Bien que cette production de Carmen à la Deutsche Oper remonte à 1979, la mise en scène originelle de Peter Beauvais rafraîchie par Soren Schuhmacher en 2009, ne semble pas avoir pris une ride. Elle présente un tableau on ne peut plus fidèle au livret : les décors andalous rivalisent d’authenticité avec les costumes pittoresques – mais pas toujours seyant – des chanteurs.
A défaut de surprise scénique, le succès de la soirée dépend de la fosse et du plateau. Au pupitre, Giuseppe Finzi tire le meilleur de l’orchestre de la Deutsche Oper : cuivres étincelants, cordes envoûtantes, rythme soutenu sans jamais être précipité.
Sur la scène, les prestations sont plus inégales. Si les chœurs sont remarquables, notamment celui des cigarières, très enthousiastes dans leurs joutes claniques, on note cependant quelques flottements du côté de nos chères têtes blondes (d’ailleurs un peu trop blondes pour se croire à Séville…).
Le ténor urugayien Carlo Ventre serait un Don José remarquable, tant par ses aigus acérés que par son jeu d’amoureux transi crédible, si sa diction n’était pas aussi pâteuse – au point que même ses récitatifs sont incompréhensibles. L’Escamillo de Bastiaan Everink, techniquement irréprochable, accuse néanmoins un déficit de musicalité dans son chant. L’air du toréador est débité sans conviction tandis que son jeu trop appuyé est décalé. Martina Weischenbach campe une Micaëla fragile mais déterminée. Elle est dotée d’une émission pure et efficace pour incarner ce rôle de victime. Ses prestations sont parfaitement dans le ton du personnage. Frasquita et Mercédès (respectivement Hulkar Sabirova et Christina Sidak), les deux comparses de Carmen, sont également très convaincantes, tant par leurs danses lascives quand il s’agit de séduire le militaire, que lorsqu’elles tirent les cartes au cours de l’air « mêlons, coupons ». Ben Wager (le capitaine Zuniga) et Stephen Barchi (l’officier Moralès) font de leur mieux pour donner corps à ces personnages souvent bousculés et molestés. Les interventions de Gideon Poppe (Remendado) et Jörg Schörner (Dancaïro), émaillées d’un accent allemand à couper au couteau digne des films de Louis de Funès, sont du plus haut effet comique.

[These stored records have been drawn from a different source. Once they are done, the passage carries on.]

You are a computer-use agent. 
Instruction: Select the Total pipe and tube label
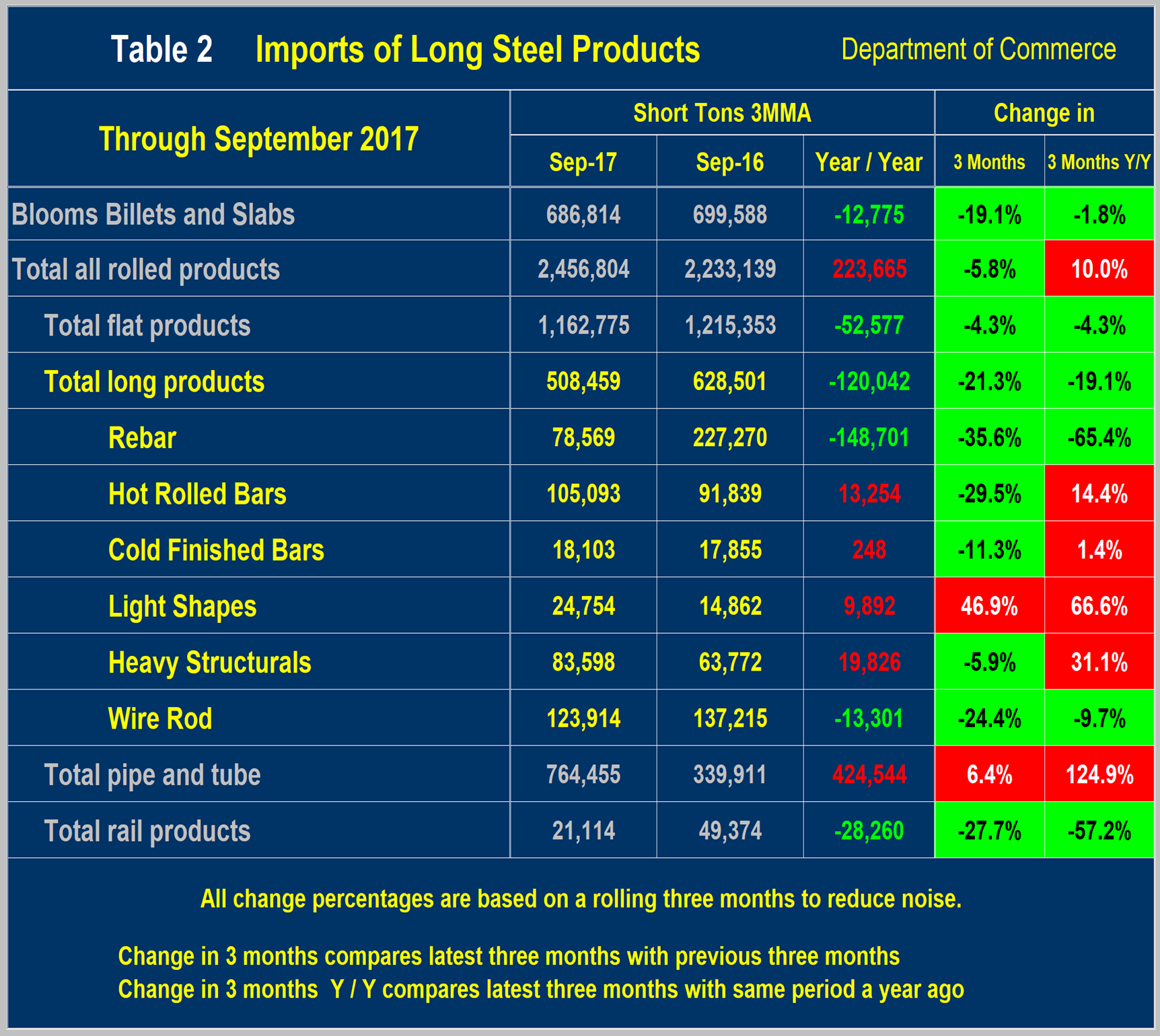tap(152, 775)
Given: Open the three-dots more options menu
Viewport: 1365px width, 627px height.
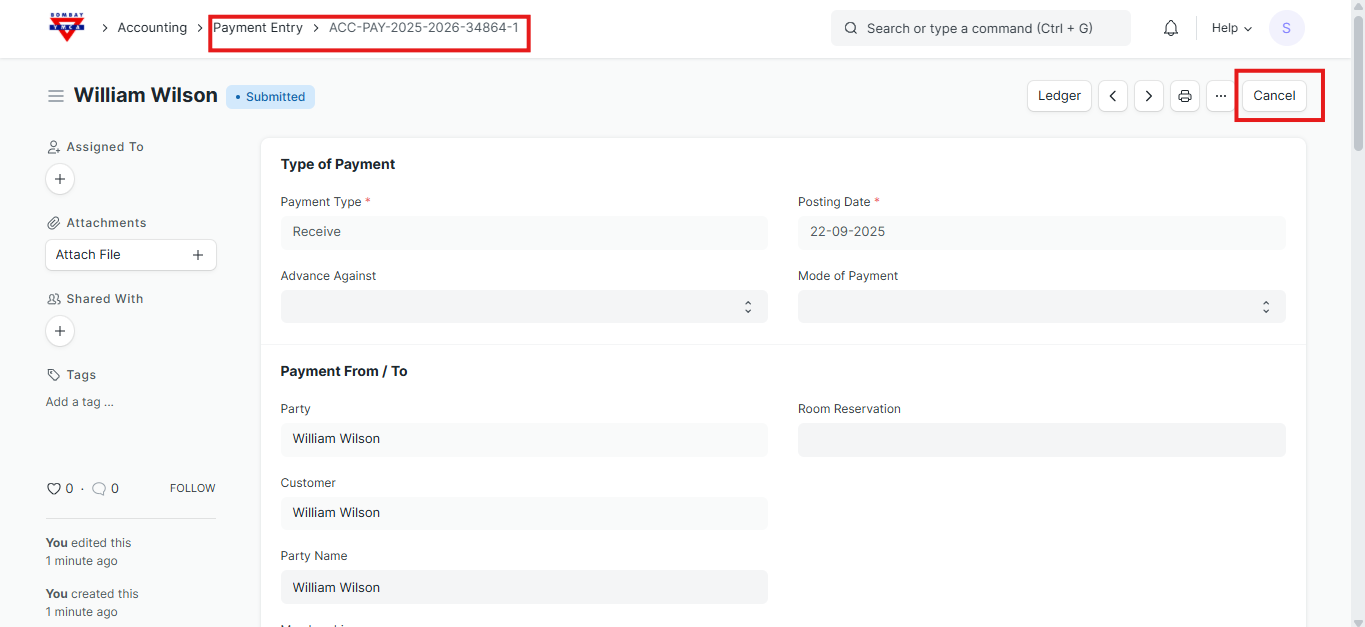Looking at the screenshot, I should coord(1220,96).
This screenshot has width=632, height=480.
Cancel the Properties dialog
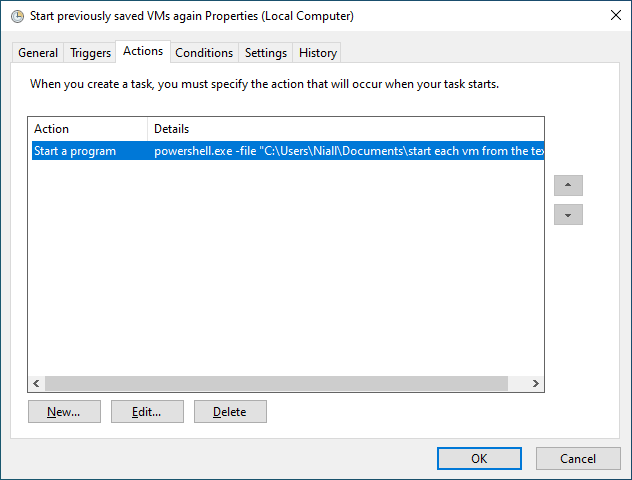(x=578, y=459)
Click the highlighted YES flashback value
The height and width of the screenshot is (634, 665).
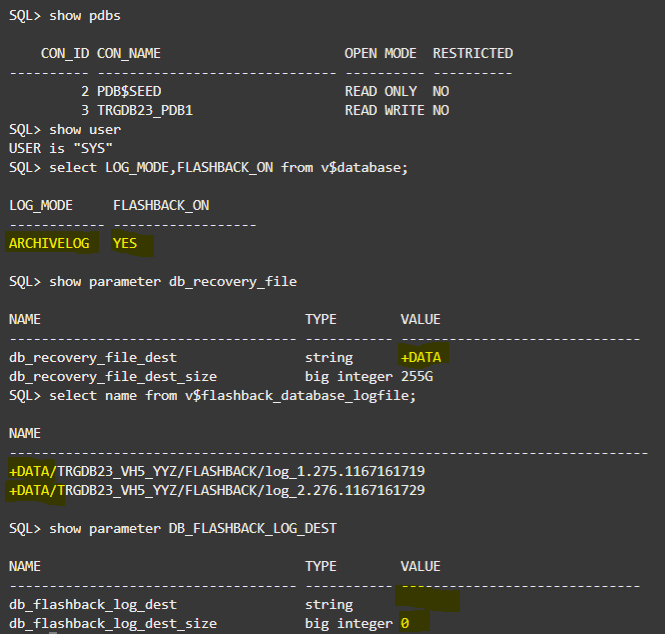(125, 243)
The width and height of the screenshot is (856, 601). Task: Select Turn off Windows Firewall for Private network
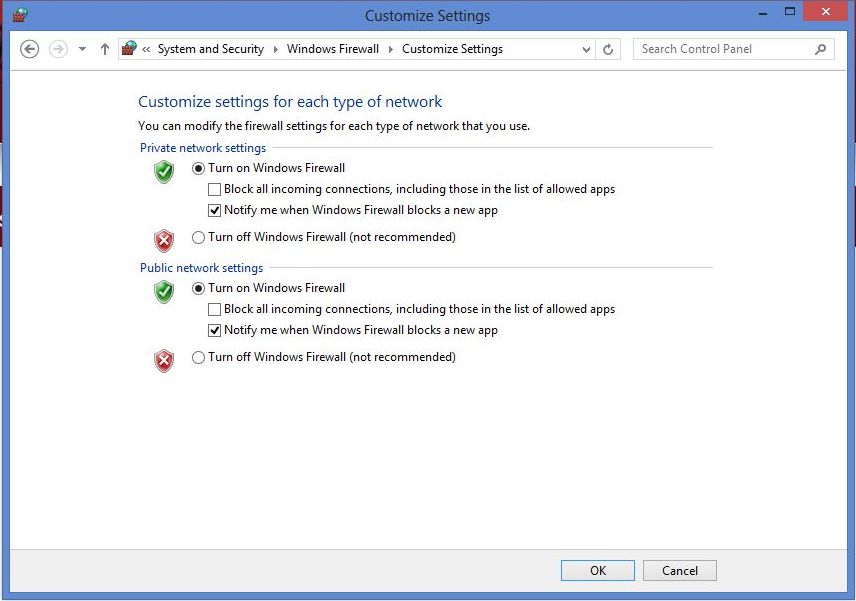click(x=198, y=237)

A leurs côtés, la prestation de la soprano française Clémentine Margaine en Carmen est un véritable enchantement. Elle parvient à incarner une bohémienne dominatrice et séduisante sans jamais être vulgaire ni aguicheuse tout en nous gratifiant d’un chant impeccable. Elle enchaîne les airs les plus rebattus avec aisance et fraîcheur. Son grave est aussi sombre que ses aigus sont percutants tandis que sa voix chaude et ronde n’accuse aucune faiblesse sur l’ensemble de la tessiture. Contrairement à son héroïne, on peut lui prédire une longue carrière de séduction sur les plus grandes scènes lyriques.